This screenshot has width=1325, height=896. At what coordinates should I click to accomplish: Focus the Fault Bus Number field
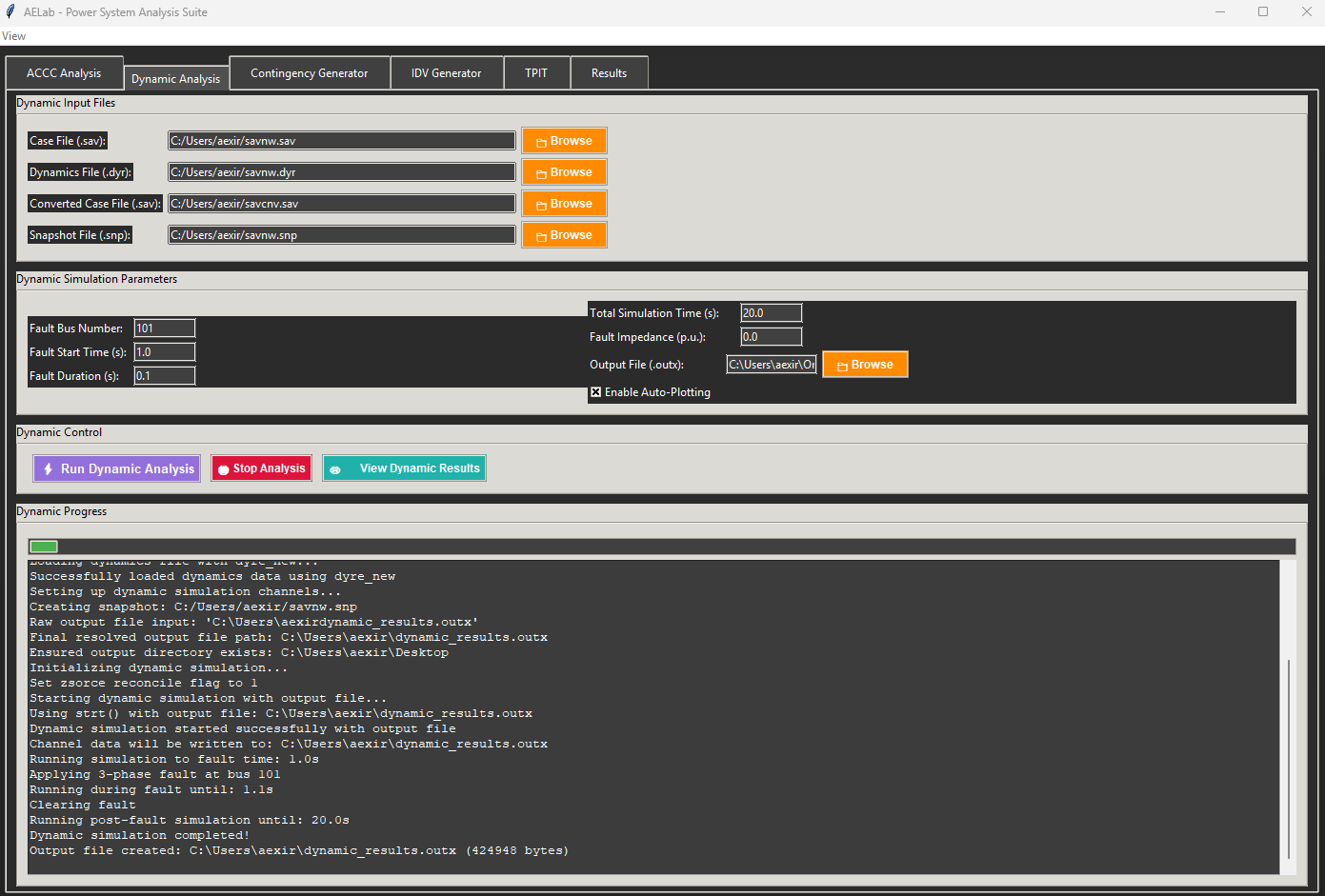coord(164,329)
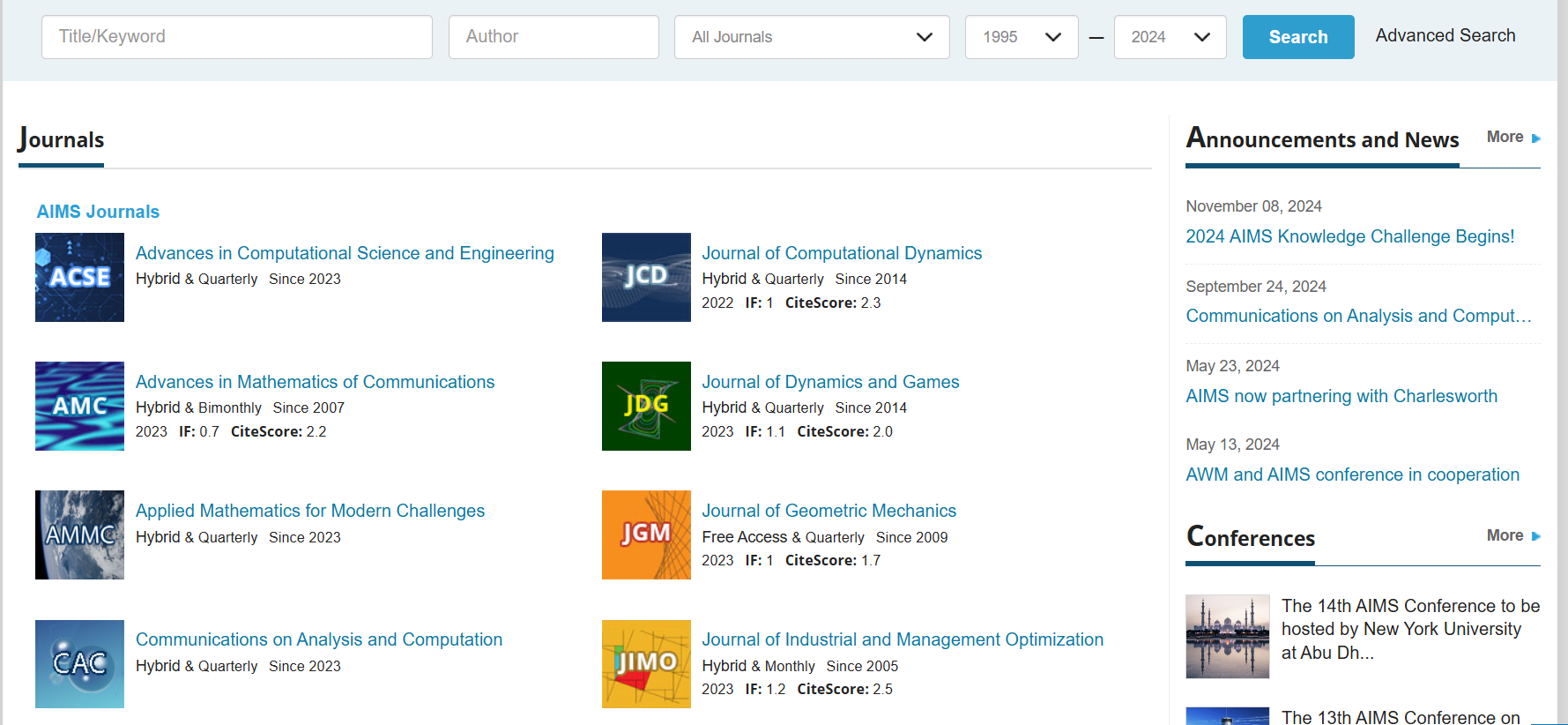Open the JIMO journal cover icon
The image size is (1568, 725).
click(x=646, y=663)
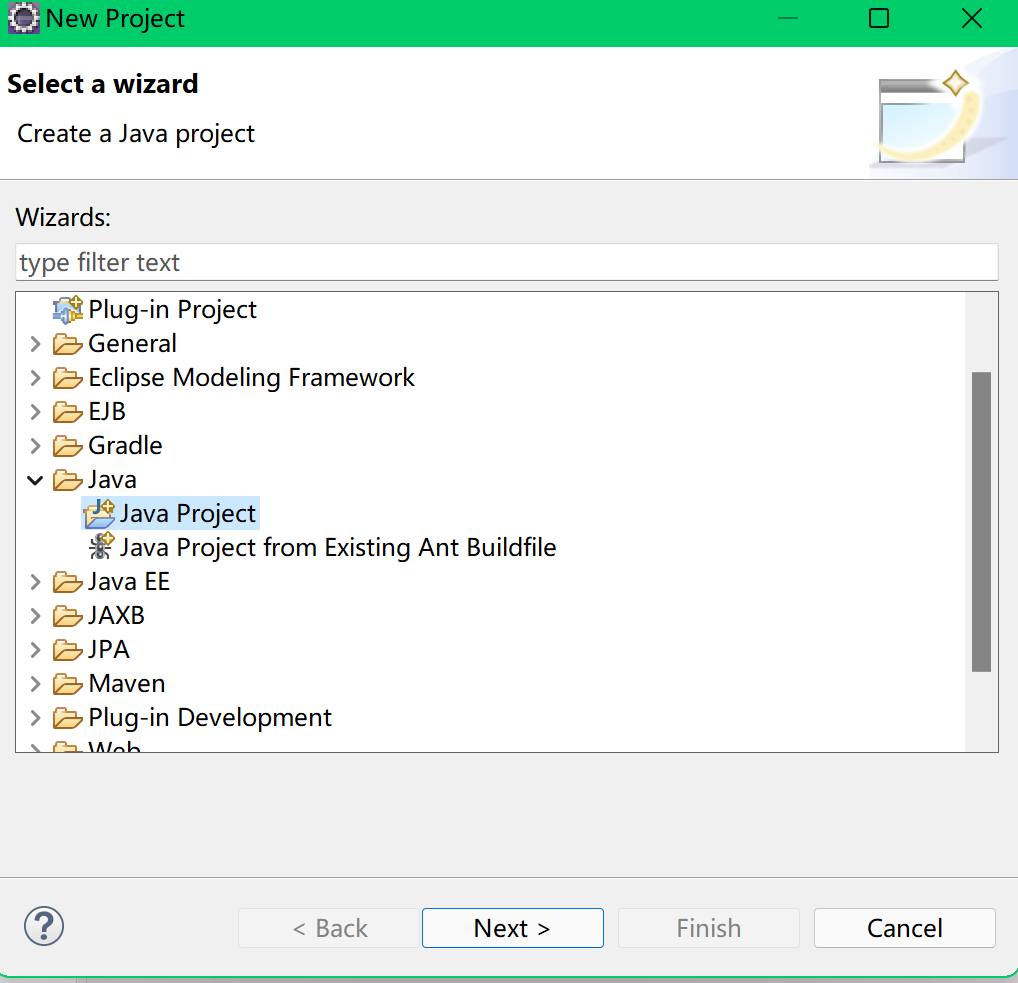The image size is (1018, 983).
Task: Collapse the Java folder node
Action: (35, 480)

▶ _Exercise prompt_
Please set down every line of the listing verbatim, excluding its pictures.

▶ _Task solution_
This screenshot has width=1325, height=896. At what coordinates should I click to accomplish: Focus the Fault Bus Number field
coord(164,329)
Open the JIMO journal cover icon
The image size is (1568, 725).
click(x=646, y=663)
The image size is (1018, 983).
Task: Collapse the Java folder node
Action: (35, 480)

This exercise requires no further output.